A study published in Thorax 2007 [EPub] indicates that smoking a single joint of marijuana has the same impact on lung function as up to five cigarettes.  Researchers in New Zealand studied 339 adults divided into four similar-sized groups according to whether they smoked marijuana, only tobacco, both, or were nonsmokers.  The marijuana smokers had regularly smoked marijuana for at least five years and the tobacco smokers had smoked cigarettes for at least one year.  Urine tests were used to verify marijuana and/or tobacco use.  Each participant underwent pulmonary function tests, a CT scan to measure lung density, and completed a survey about smoking habits.

The results demonstrated dose-related obstructive impairment of lung function among smokers.  The effect on airways obstruction of one marijuana joint was 2.5 – 5 times greater than the effect of one tobacco cigarette.  The researchers say this difference may be due to differences in how marijuana and tobacco are smoked. 

This study provides one more significant challenge to the proposition that “smoking marijuana is innocuous”.  ACOEM Medical Review Officer Update, August 2007, p3.

 

September 14, 2007     COCAINE-POSITIVE RATE DROPS

The rate of cocaine-positive workplace drug tests slipped in the first half of 2007 according to Quest Laboratories.  The cocaine-positive rate during the first half of 2007 was 0.58% which is 16% lower than the cocaine-positive rate for all of 2006: 0.69%.  This is also the lowest rate since 1997 when Quest Diagnostics began tracking these data. 

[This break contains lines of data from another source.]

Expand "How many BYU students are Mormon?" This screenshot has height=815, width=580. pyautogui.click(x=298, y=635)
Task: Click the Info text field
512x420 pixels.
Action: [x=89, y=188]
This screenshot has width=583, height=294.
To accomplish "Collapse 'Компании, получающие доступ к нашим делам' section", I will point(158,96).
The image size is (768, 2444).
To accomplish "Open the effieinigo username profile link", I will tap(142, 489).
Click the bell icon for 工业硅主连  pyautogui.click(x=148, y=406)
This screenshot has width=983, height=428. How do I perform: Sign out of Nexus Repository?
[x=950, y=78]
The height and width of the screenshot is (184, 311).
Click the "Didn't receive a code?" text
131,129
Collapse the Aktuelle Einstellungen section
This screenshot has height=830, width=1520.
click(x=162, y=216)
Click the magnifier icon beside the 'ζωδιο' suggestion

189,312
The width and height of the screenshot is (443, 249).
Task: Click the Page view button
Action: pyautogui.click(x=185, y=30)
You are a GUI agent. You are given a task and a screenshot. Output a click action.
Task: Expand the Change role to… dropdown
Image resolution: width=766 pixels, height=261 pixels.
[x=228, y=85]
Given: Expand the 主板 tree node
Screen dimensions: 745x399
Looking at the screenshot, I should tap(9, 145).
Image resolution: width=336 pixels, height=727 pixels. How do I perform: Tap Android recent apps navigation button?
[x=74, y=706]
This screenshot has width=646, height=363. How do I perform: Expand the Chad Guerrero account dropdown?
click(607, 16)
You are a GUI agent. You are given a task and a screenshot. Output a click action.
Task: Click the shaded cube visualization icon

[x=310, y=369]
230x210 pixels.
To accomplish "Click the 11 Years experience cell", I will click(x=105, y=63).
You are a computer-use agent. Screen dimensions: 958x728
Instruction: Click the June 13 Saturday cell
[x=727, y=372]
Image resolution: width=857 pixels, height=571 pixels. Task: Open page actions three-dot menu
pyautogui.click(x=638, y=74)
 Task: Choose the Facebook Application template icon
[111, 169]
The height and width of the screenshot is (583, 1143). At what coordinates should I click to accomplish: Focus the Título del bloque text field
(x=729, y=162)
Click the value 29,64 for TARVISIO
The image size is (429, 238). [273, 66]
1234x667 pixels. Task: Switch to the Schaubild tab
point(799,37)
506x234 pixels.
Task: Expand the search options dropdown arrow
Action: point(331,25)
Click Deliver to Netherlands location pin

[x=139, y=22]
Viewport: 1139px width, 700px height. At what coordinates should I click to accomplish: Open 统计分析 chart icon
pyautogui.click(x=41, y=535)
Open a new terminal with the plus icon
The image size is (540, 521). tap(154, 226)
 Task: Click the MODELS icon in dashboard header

These findings are based on the results of more than 4.4 million workplace drug tests that included cocaine performed between January and June 2007.  For more extensive data visit their website at: www.questdiagnostics.com.  These findings coincide with reports from federal law enforcement sources about cocaine shortages and rising prices during the first half of 2007.  This has been attributed to interdiction efforts by federal authorities and by the growth of the European cocaine market which may be putting an extra strain on the U.S. supply. 

It does appear that drug testing in the workplace is also having a beneficial effect in lowering the cocaine-positive rate.  ACOEM Medial Review Officer Update, August 2007.